> DESCRIPTION OF THE TASK
Convert the records below into a Markdown table with two columns, Row and Line. Put each line in its own numbered row, and leave out blank lines.

> SUPPLIED INFORMATION
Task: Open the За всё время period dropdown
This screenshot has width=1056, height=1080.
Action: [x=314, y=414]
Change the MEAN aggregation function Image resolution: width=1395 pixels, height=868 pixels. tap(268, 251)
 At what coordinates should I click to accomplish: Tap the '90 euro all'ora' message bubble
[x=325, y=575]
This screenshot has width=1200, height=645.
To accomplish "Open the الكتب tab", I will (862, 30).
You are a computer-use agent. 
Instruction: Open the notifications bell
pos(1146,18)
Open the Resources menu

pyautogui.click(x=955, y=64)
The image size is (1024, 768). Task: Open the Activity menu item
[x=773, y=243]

> EXERCISE RESULT
| Row | Line |
|---|---|
| 1 | Task: Open the За всё время period dropdown |
| 2 | This screenshot has width=1056, height=1080. |
| 3 | Action: [x=314, y=414] |
| 4 | Change the MEAN aggregation function Image resolution: width=1395 pixels, height=868 pixels. tap(268, 251) |
| 5 |  At what coordinates should I click to accomplish: Tap the '90 euro all'ora' message bubble |
| 6 | [x=325, y=575] |
| 7 | This screenshot has width=1200, height=645. |
| 8 | To accomplish "Open the الكتب tab", I will (862, 30). |
| 9 | You are a computer-use agent.  |
| 10 | Instruction: Open the notifications bell |
| 11 | pos(1146,18) |
| 12 | Open the Resources menu |
| 13 | pyautogui.click(x=955, y=64) |
| 14 | The image size is (1024, 768). Task: Open the Activity menu item |
| 15 | [x=773, y=243] |